What to produce:
Can you rewrite the data below so that every "Instruction" becomes "Command" and nothing else changes?
::: Records to process
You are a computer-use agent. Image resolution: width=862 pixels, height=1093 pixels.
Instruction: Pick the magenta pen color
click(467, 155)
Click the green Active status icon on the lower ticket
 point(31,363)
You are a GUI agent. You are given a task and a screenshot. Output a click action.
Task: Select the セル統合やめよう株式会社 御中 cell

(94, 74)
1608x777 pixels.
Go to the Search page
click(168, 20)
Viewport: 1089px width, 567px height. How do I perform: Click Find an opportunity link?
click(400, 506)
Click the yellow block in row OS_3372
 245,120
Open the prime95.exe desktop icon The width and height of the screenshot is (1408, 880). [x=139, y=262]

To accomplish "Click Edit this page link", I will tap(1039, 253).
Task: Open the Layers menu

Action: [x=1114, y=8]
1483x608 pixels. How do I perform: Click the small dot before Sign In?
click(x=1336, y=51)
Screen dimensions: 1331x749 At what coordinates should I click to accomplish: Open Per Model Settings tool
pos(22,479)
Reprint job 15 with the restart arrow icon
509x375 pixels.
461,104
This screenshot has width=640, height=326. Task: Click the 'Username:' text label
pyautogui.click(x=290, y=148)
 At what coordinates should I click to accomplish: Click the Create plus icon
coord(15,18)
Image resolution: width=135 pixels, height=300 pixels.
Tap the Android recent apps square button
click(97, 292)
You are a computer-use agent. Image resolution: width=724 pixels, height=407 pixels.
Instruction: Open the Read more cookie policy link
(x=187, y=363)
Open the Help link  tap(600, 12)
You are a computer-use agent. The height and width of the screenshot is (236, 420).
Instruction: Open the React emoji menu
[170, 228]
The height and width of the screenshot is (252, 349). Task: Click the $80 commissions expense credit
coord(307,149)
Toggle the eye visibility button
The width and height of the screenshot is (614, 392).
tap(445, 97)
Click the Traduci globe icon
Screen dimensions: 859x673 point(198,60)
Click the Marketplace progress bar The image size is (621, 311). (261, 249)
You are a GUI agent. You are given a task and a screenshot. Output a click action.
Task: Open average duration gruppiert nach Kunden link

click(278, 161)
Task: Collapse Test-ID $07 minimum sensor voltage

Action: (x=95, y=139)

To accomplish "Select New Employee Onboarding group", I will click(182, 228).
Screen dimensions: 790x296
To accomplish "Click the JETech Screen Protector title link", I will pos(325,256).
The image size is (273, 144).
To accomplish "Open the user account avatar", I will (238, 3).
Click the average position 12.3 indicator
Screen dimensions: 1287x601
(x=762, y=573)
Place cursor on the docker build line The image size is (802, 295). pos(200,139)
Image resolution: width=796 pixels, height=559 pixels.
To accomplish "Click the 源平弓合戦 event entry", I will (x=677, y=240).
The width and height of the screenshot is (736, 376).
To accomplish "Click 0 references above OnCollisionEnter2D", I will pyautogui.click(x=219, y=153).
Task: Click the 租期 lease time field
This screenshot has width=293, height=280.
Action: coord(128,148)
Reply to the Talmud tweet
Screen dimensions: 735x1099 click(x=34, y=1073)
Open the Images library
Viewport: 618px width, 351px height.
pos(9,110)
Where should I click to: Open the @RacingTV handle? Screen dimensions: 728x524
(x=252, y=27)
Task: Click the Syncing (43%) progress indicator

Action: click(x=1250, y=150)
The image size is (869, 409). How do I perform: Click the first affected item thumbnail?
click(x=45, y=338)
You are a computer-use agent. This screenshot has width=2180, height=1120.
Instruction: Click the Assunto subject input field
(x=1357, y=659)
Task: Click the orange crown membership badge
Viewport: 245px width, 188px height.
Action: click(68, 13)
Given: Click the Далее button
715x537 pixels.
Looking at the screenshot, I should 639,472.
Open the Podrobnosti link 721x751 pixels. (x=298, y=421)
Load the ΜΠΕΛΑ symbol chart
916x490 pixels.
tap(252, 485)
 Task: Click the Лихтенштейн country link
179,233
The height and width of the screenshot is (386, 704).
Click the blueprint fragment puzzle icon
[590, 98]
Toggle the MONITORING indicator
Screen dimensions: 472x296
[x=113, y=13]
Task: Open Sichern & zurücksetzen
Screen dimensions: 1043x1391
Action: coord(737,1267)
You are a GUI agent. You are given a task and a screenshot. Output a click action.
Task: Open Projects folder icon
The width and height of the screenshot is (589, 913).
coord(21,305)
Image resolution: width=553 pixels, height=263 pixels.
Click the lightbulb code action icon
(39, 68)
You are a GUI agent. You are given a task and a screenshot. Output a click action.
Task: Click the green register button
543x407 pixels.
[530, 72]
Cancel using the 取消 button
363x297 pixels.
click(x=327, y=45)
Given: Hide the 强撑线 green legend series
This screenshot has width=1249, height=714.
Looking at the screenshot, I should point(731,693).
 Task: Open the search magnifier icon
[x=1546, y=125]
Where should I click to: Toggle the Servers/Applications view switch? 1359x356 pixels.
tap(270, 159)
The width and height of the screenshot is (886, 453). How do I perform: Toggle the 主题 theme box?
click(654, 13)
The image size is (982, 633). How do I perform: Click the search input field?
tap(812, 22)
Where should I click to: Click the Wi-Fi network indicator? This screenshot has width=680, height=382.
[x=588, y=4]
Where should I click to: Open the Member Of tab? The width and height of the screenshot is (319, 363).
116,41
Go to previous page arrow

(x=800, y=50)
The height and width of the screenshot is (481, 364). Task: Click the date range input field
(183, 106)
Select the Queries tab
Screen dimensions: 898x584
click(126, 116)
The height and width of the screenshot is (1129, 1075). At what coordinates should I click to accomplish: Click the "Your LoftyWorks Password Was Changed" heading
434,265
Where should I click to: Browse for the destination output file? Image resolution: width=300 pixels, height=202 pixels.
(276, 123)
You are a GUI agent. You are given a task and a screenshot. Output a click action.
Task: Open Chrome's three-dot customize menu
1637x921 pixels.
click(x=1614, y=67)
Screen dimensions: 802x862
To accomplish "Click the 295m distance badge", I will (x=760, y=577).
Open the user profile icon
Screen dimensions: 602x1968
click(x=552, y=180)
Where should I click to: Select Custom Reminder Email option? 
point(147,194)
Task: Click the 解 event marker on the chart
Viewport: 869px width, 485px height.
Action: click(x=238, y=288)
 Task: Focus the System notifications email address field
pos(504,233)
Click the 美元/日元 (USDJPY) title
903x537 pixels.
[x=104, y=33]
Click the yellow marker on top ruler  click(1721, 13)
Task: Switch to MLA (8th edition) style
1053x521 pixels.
::::::
Response below:
You are a computer-use agent. Image resolution: width=862 pixels, height=1093 pixels.
Command: Pick the magenta pen color
click(467, 155)
Click the green Active status icon on the lower ticket
 point(31,363)
You are a GUI agent. You are given a task and a screenshot. Output a click action.
Task: Select the セル統合やめよう株式会社 御中 cell

(94, 74)
1608x777 pixels.
Go to the Search page
click(168, 20)
Viewport: 1089px width, 567px height. How do I perform: Click Find an opportunity link?
click(400, 506)
Click the yellow block in row OS_3372
 245,120
Open the prime95.exe desktop icon The width and height of the screenshot is (1408, 880). [x=139, y=262]

To accomplish "Click Edit this page link", I will tap(1039, 253).
Task: Open the Layers menu

Action: [x=1114, y=8]
1483x608 pixels. How do I perform: Click the small dot before Sign In?
click(x=1336, y=51)
Screen dimensions: 1331x749 At what coordinates should I click to accomplish: Open Per Model Settings tool
pos(22,479)
Reprint job 15 with the restart arrow icon
509x375 pixels.
461,104
This screenshot has width=640, height=326. Task: Click the 'Username:' text label
pyautogui.click(x=290, y=148)
 At what coordinates should I click to accomplish: Click the Create plus icon
coord(15,18)
Image resolution: width=135 pixels, height=300 pixels.
Tap the Android recent apps square button
click(97, 292)
You are a computer-use agent. Image resolution: width=724 pixels, height=407 pixels.
Command: Open the Read more cookie policy link
(x=187, y=363)
Open the Help link  tap(600, 12)
You are a computer-use agent. The height and width of the screenshot is (236, 420).
Command: Open the React emoji menu
[170, 228]
The height and width of the screenshot is (252, 349). Task: Click the $80 commissions expense credit
coord(307,149)
Toggle the eye visibility button
The width and height of the screenshot is (614, 392).
tap(445, 97)
Click the Traduci globe icon
Screen dimensions: 859x673 point(198,60)
Click the Marketplace progress bar The image size is (621, 311). (261, 249)
You are a GUI agent. You are given a task and a screenshot. Output a click action.
Task: Open average duration gruppiert nach Kunden link

click(278, 161)
Task: Collapse Test-ID $07 minimum sensor voltage

Action: (x=95, y=139)

To accomplish "Select New Employee Onboarding group", I will click(182, 228).
Screen dimensions: 790x296
To accomplish "Click the JETech Screen Protector title link", I will pos(325,256).
The image size is (273, 144).
To accomplish "Open the user account avatar", I will (238, 3).
Click the average position 12.3 indicator
Screen dimensions: 1287x601
(x=762, y=573)
Place cursor on the docker build line The image size is (802, 295). pos(200,139)
Image resolution: width=796 pixels, height=559 pixels.
To accomplish "Click the 源平弓合戦 event entry", I will (x=677, y=240).
The width and height of the screenshot is (736, 376).
To accomplish "Click 0 references above OnCollisionEnter2D", I will pyautogui.click(x=219, y=153).
Task: Click the 租期 lease time field
This screenshot has width=293, height=280.
Action: coord(128,148)
Reply to the Talmud tweet
Screen dimensions: 735x1099 click(x=34, y=1073)
Open the Images library
Viewport: 618px width, 351px height.
pos(9,110)
Where should I click to: Open the @RacingTV handle? Screen dimensions: 728x524
(x=252, y=27)
Task: Click the Syncing (43%) progress indicator

Action: click(x=1250, y=150)
The image size is (869, 409). How do I perform: Click the first affected item thumbnail?
click(x=45, y=338)
You are a computer-use agent. This screenshot has width=2180, height=1120.
Command: Click the Assunto subject input field
(x=1357, y=659)
Task: Click the orange crown membership badge
Viewport: 245px width, 188px height.
Action: click(68, 13)
Given: Click the Далее button
715x537 pixels.
Looking at the screenshot, I should 639,472.
Open the Podrobnosti link 721x751 pixels. (x=298, y=421)
Load the ΜΠΕΛΑ symbol chart
916x490 pixels.
tap(252, 485)
 Task: Click the Лихтенштейн country link
179,233
The height and width of the screenshot is (386, 704).
Click the blueprint fragment puzzle icon
[590, 98]
Toggle the MONITORING indicator
Screen dimensions: 472x296
[x=113, y=13]
Task: Open Sichern & zurücksetzen
Screen dimensions: 1043x1391
Action: coord(737,1267)
You are a GUI agent. You are given a task and a screenshot. Output a click action.
Task: Open Projects folder icon
The width and height of the screenshot is (589, 913).
coord(21,305)
Image resolution: width=553 pixels, height=263 pixels.
Click the lightbulb code action icon
(39, 68)
You are a GUI agent. You are given a task and a screenshot. Output a click action.
Task: Click the green register button
543x407 pixels.
[530, 72]
Cancel using the 取消 button
363x297 pixels.
click(x=327, y=45)
Given: Hide the 强撑线 green legend series
This screenshot has width=1249, height=714.
Looking at the screenshot, I should point(731,693).
 Task: Open the search magnifier icon
[x=1546, y=125]
Where should I click to: Toggle the Servers/Applications view switch? 1359x356 pixels.
tap(270, 159)
The width and height of the screenshot is (886, 453). How do I perform: Toggle the 主题 theme box?
click(654, 13)
The image size is (982, 633). How do I perform: Click the search input field?
tap(812, 22)
Where should I click to: Click the Wi-Fi network indicator? This screenshot has width=680, height=382.
[x=588, y=4]
Where should I click to: Open the Member Of tab? The width and height of the screenshot is (319, 363).
116,41
Go to previous page arrow

(x=800, y=50)
The height and width of the screenshot is (481, 364). Task: Click the date range input field
(183, 106)
Select the Queries tab
Screen dimensions: 898x584
click(126, 116)
The height and width of the screenshot is (1129, 1075). At what coordinates should I click to accomplish: Click the "Your LoftyWorks Password Was Changed" heading
434,265
Where should I click to: Browse for the destination output file? Image resolution: width=300 pixels, height=202 pixels.
(276, 123)
You are a GUI agent. You are given a task and a screenshot. Output a click action.
Task: Open Chrome's three-dot customize menu
1637x921 pixels.
click(x=1614, y=67)
Screen dimensions: 802x862
To accomplish "Click the 295m distance badge", I will (x=760, y=577).
Open the user profile icon
Screen dimensions: 602x1968
click(x=552, y=180)
Where should I click to: Select Custom Reminder Email option? 
point(147,194)
Task: Click the 解 event marker on the chart
Viewport: 869px width, 485px height.
Action: click(x=238, y=288)
 Task: Focus the System notifications email address field
pos(504,233)
Click the 美元/日元 (USDJPY) title
903x537 pixels.
[x=104, y=33]
Click the yellow marker on top ruler  click(1721, 13)
Task: Switch to MLA (8th edition) style
1053x521 pixels.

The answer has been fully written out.